** EXTRACT TO READ **

---------------

I should mention that my Dad is the oddest person I’ve ever met. He is and has always been a quantum person: blip! he’s here, joking, laughing, fully engaged and charismatic in the way men who claim membership in the “Smiling Irish Bastard Hall of Fame” can be. (I have next to no idea where my family actually hails from, it’s just the phrase and the similarity that matter most here, not the documented truth.)
Then, in a minute–blip! Gone. He still stands in front of you, or next to you, but in an instant his mind has gone somewhere completely alien and unreachable to you. Someone once wrote of Dean Martin that he must be either the deepest soul on the planet, so elusive was he, or that he was the shallowest. I’m never really sure of either, but the two do share an ethos of being phenomenally elusive people as hard to hit square on as Linnie Patrick coming through the hole. Years can pass without any real, substantive information being exchanged in conversation, and I have, on occasion, written down what I know about my dad using notebook pad. I don’t get past the second page. There is not enough information to fill the pages, thus saving the world from the 3,923,918th anguished daddy-issues bildungsroman.
(You all owe him a note of thanks. I forward them on for you happily.)
Linnie Patrick is a deliberate reference here: Linnie played for Alabama and was quicksilver in cleats when Bear Bryant coached at the University of Alabama. My father met Bryant once–possibly more, but again, information here is scarce–through the equally vaguely defined relationship my grandfather claimed with Bryant. All I know is my grandfather, a horse-trainer who shuttled around the country from track to track, knew Bryant in some degree and had enough of a connection to wangle a visit and (apocryphally) a scholarship offer for my aunt. I’d love to elaborate, but I can’t. That is all I know, leading to the endless stream of qualifiers, parentheses, and limiting modifiers. I don’t know much, and like 99.9 percent of history, it has evaporated into an oblivion of forgetting, half-memory, or denial.

---------------

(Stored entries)

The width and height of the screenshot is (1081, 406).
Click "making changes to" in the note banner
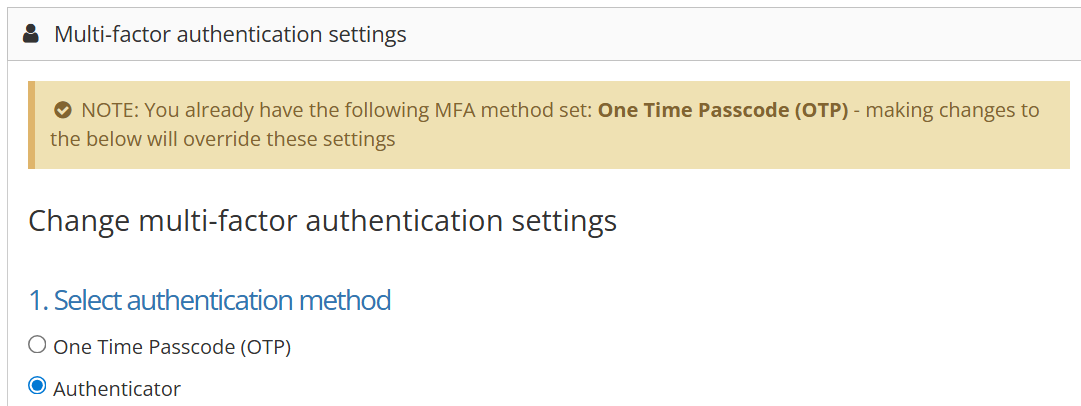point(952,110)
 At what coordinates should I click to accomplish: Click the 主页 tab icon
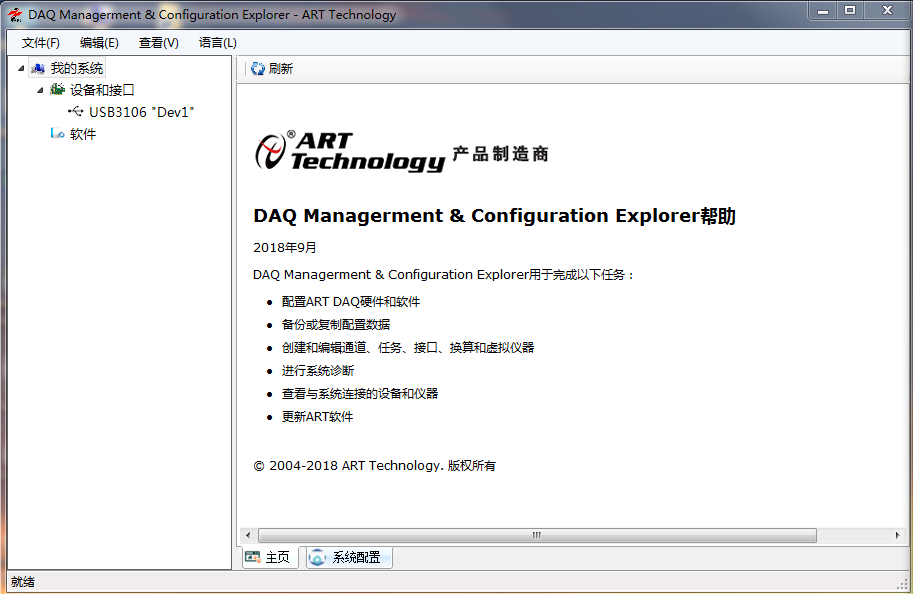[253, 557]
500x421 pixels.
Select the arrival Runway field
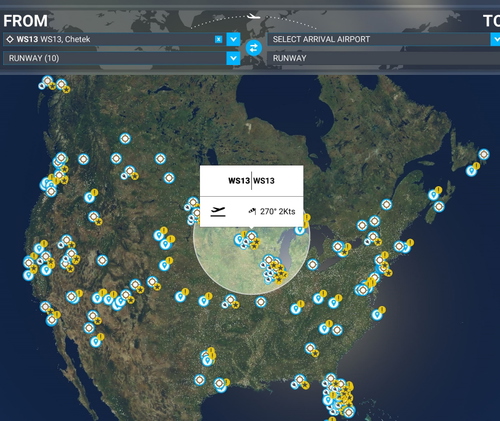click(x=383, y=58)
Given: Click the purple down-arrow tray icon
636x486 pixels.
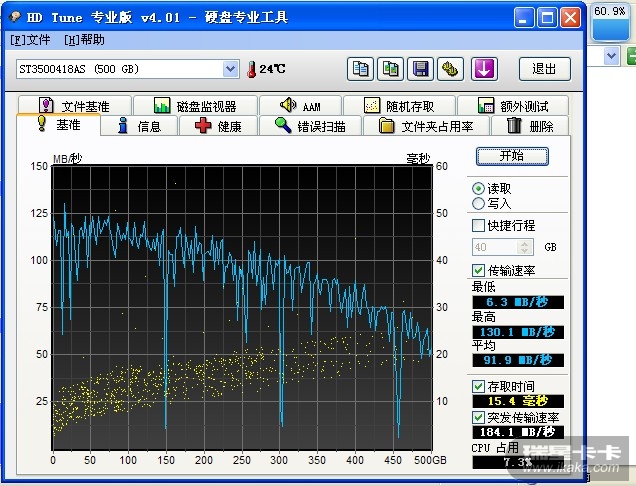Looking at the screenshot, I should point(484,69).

---------------

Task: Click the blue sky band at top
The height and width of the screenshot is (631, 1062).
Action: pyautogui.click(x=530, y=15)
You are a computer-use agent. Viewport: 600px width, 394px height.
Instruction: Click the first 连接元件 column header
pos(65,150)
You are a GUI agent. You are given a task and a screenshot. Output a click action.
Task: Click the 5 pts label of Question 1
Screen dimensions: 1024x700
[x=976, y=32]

---------------

** THE TASK **
Reproduce the passage above about the writer's father in full, word for word.

** TASK OUTPUT **
I should mention that my Dad is the oddest person I’ve ever met. He is and has always been a quantum person: blip! he’s here, joking, laughing, fully engaged and charismatic in the way men who claim membership in the “Smiling Irish Bastard Hall of Fame” can be. (I have next to no idea where my family actually hails from, it’s just the phrase and the similarity that matter most here, not the documented truth.)
Then, in a minute–blip! Gone. He still stands in front of you, or next to you, but in an instant his mind has gone somewhere completely alien and unreachable to you. Someone once wrote of Dean Martin that he must be either the deepest soul on the planet, so elusive was he, or that he was the shallowest. I’m never really sure of either, but the two do share an ethos of being phenomenally elusive people as hard to hit square on as Linnie Patrick coming through the hole. Years can pass without any real, substantive information being exchanged in conversation, and I have, on occasion, written down what I know about my dad using notebook pad. I don’t get past the second page. There is not enough information to fill the pages, thus saving the world from the 3,923,918th anguished daddy-issues bildungsroman.
(You all owe him a note of thanks. I forward them on for you happily.)
Linnie Patrick is a deliberate reference here: Linnie played for Alabama and was quicksilver in cleats when Bear Bryant coached at the University of Alabama. My father met Bryant once–possibly more, but again, information here is scarce–through the equally vaguely defined relationship my grandfather claimed with Bryant. All I know is my grandfather, a horse-trainer who shuttled around the country from track to track, knew Bryant in some degree and had enough of a connection to wangle a visit and (apocryphally) a scholarship offer for my aunt. I’d love to elaborate, but I can’t. That is all I know, leading to the endless stream of qualifiers, parentheses, and limiting modifiers. I don’t know much, and like 99.9 percent of history, it has evaporated into an oblivion of forgetting, half-memory, or denial.